L’accumulo di combustibili in condizioni di degrado configura il deposito incontrollato di rifiuti

Descrizione

Cass. Pen., Sez. III, sent. 18 ottobre 2022, n. 397

Un lotto di combustibile conservato in condizione di degrado è senz’altro da considerarsi rifiuto, cosicché, nel caso di accumulo non autorizzato, viene a configurarsi la fattispecie di deposito incontrollato di rifiuti ex.
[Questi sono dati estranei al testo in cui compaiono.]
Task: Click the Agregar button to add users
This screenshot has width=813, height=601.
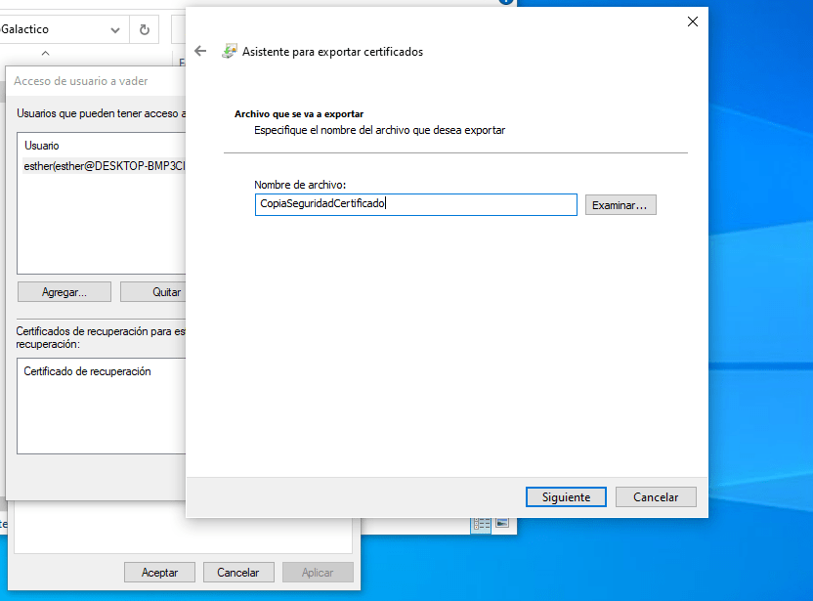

Art 256 comma 2 TUA.
È ciò che sancisce la Cassazione nella sentenza 39173/2022, con la quale i giudici respingono il ricorso presentato dal rappresentate legale di una società, indagato per la fattispecie di cui l’art 256 TUA a causa della detenzione di combustibile all’interno di un’area dell’azienda. Pur non mancando ab origine l’autorizzazione all’esercizio del deposito commerciale di prodotti energetici, questa era stata revocata dall’Agenzia delle dogane per mancato rispetto dei requisiti di sicurezza e della regolamentazione antincendio. I vari tipi di gasolio (gpl domestico, gasolio agricolo e gasolio per navi), infatti, erano tenuti all’interno di due cisterne quasi del tutto arrugginite.